後で、父との話を終えたら、すぐにでも居場所を聞いて飛び出すつもりで。
それなのに、この扉の外にいるだと?
「お、大馬鹿者!?」
「当たり前でしょう! 話を先にするにしても、せめて中で待っていてもらうのが礼儀です! もう! なんてこと! 幾ら部下だからって失礼ですよ! そして私の友達にも失礼です! 初対面がこれだなんて、アンに嫌われたら恨みますよ! まあ、アンはこんなことで怒るほど小さな人間じゃありませんけどね! ただし私は小さな人間なので激怒します! お父さん、反省してください!」
「お、お前、早口凄いな」
「仕事が忙しくて鍛えられました。それより、もぉー!」
扉を背にするお父さんをポイ捨てし、扉を勢いよく開ける。
「ごめんなさいアン! お待たせしてしまって! 対面しては、はじめましてこんにちは! 私の名前はミントで…………?」
壊す勢いで叩き開けた動きに合わせ、背中の三つ編みが跳ね上がり、ゆっくりと背に戻ってくる。その重さで、いい加減髪を切らなければと、今は全く関係ないことを思ったのは一種の現実逃避だったのだろう。
黒い軍服を祭典用に着飾った人が、玄関から数メートル離れた場所で庭を眺めていた。一部だけ長い髪を細く三つ編みにした、白い髪。音に合わせてこちらを振り向いた青色の瞳。いや、違う。左目は青色だが、右目は赤紫色だ。
「むら、さき?」
「ああ、俺の瞳は左右の色が違う」
さらりと答えられたが、聞いていない。全部、何もかも、聞いていない。
「…………アン?」
「アンペロプシス、通称アンだ」
「アンペ……野ブドウ?」
「上官が俺を拾ったとき、そこに生えていた物の名をつけた」
「お父さんっ!」
振り向けば、サシャを盾にこそこそ奥へ逃げていくところだった。追いかけたいところだが、今はそれどころではない。再び視線を戻す。

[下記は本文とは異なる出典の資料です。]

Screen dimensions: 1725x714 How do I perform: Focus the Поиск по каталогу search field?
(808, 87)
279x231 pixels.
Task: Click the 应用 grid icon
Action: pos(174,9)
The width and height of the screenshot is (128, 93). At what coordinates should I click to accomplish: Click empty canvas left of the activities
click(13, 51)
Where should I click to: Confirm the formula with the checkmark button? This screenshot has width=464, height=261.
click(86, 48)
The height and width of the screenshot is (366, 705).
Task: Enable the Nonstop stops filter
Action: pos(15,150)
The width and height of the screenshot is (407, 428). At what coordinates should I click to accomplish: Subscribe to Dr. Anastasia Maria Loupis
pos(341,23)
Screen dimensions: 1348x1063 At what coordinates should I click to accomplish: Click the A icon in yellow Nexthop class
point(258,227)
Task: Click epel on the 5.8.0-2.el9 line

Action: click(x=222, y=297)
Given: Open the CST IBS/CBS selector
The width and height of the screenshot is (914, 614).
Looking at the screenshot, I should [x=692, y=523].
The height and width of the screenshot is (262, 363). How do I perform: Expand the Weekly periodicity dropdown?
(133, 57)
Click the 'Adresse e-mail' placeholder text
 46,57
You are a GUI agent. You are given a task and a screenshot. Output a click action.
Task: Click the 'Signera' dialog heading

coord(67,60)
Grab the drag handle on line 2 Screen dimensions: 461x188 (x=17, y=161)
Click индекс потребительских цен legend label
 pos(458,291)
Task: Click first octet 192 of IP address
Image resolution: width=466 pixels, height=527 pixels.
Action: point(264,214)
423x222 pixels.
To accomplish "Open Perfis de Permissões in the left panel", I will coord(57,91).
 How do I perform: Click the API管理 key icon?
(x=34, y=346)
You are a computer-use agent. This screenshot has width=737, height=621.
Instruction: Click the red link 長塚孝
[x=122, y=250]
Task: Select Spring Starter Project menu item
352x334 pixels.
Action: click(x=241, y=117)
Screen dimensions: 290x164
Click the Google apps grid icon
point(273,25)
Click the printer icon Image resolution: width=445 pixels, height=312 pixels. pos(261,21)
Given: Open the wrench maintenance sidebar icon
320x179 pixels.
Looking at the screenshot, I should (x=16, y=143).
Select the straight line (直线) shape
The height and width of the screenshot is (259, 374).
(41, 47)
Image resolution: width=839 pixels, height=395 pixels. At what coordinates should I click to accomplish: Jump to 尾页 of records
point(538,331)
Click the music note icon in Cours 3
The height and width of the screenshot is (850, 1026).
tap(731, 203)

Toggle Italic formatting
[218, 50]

のんびり距離を詰めてきた相手は、いつの間にか私の目の前にいた。
細身で華奢だが、どう考えても低い声。ひょろ長い手足のおかげで、薄い身体でもそれなりに身長があるようだ。彼が動く度、細い三つ編みがゆらゆら視界に入る。
「…………アン?」
「纏まったようだから、改めて挨拶する。今から君の婚約者になった、アンペロプシス、通称アンだ。よろしく頼む」
「待って?」
「何がだ」
「待って……」
「待っている」
首を傾げると、通称アンも首を傾げた。
「今から、何だって?」
「君の婚約者だ」
「アンが?」
「そうだ」
「男の子だった?」
「俺は生を受けた段階から男だ」
無表情できっぱり言い切られた。
「男の子」
「そうだな」
「婚約者」
「そうだな」
「目が、赤紫……」
「重要だったか? すまない。一色伝えればいいかと思っていた」
全く纏まらない思考がぐるぐる回り、口からこぼれ落ちた混乱の欠片に律儀に返答が返る。
それは幸か不幸か、今の私には判断できない。
「……………………なんで?」
「何がだ」
そして、私の婚約者兼誰より親しい私の親友が、何故この疑問を理解できないのか、理解できない。
「ちなみにこれが婚姻届だ。署名を頼む」
「全速力過ぎません?」
「式は後日だが、これは今から提出する」
「今から」
「上官の指示で、司祭を門の前で待たせている」
「更なる外で新たな被害者が!」
「今から俺達は夫婦だ。よろしく頼む」
「友達期間に対し、婚約期間短すぎません?」
「友達はこれからも延長される。よろしく頼む」
「兼任」
「よろしく頼む」
そうして、私達の四分における婚約期間は終わりを告げた。